Mapping cells across heterogeneous samples is a distinct task from the spatial alignment of spatial samples. Tools such as PASTE27, GPSA28, or STalign29 make an assumption of structural rigidity, which is expected in adjacent tissue samples. While they can locally and differentially deform a query sample to match a target sample, the query sample cannot be broken, folded, or scrambled.
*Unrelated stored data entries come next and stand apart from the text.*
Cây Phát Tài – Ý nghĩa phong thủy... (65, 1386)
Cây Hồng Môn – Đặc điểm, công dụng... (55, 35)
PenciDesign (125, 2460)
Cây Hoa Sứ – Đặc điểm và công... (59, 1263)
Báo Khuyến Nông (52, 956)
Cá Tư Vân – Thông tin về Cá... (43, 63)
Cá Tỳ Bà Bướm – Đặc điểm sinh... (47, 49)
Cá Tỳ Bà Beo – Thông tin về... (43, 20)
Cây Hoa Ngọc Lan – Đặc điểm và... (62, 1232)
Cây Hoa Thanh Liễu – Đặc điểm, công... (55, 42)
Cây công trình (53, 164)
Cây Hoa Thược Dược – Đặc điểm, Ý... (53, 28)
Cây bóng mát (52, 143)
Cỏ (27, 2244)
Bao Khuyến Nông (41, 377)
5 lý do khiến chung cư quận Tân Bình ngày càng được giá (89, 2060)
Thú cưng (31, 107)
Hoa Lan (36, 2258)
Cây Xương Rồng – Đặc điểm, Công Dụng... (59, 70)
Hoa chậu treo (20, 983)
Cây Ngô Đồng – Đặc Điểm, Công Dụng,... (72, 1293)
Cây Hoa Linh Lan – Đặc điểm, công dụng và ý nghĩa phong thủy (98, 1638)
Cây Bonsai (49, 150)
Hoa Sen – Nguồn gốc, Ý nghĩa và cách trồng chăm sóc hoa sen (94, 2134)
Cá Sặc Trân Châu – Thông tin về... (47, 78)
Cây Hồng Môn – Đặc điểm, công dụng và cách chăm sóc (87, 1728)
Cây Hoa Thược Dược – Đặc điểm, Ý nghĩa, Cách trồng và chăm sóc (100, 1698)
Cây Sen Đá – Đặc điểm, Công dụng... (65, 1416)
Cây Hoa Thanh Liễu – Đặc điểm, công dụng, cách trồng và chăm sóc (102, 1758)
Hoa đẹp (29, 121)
However, samples taken from a tumor (even if it is the same tumor) are going to be structurally heterogeneous, and this heterogeneity will be further amplified when sampling across patients. We demonstrated in our benchmarking (synthetic and real data) that spatial alignment tools (PASTE and GPSA) are incapable of mapping cells between samples in a way that will recover the structure of morphologically complex tissues.
The many-to-many cell matching framework is similar to scRNA-seq mapping tools such as CytoSpace31 and Tangram31. Neither tool, however, includes spatial information to map cells across samples. Alternatively, Scanorama32 and SLAT33 provide single-cell data integration methods, with SLAT utilizing spatial neighborhoods to construct its integrated latent space. However, the inclusion of neighborhood information alone is not always sufficient to accurately map cells across samples. In fact, capitalizing on all available information provides more accurate spatial mapping outcomes (Figs. 2 and 3).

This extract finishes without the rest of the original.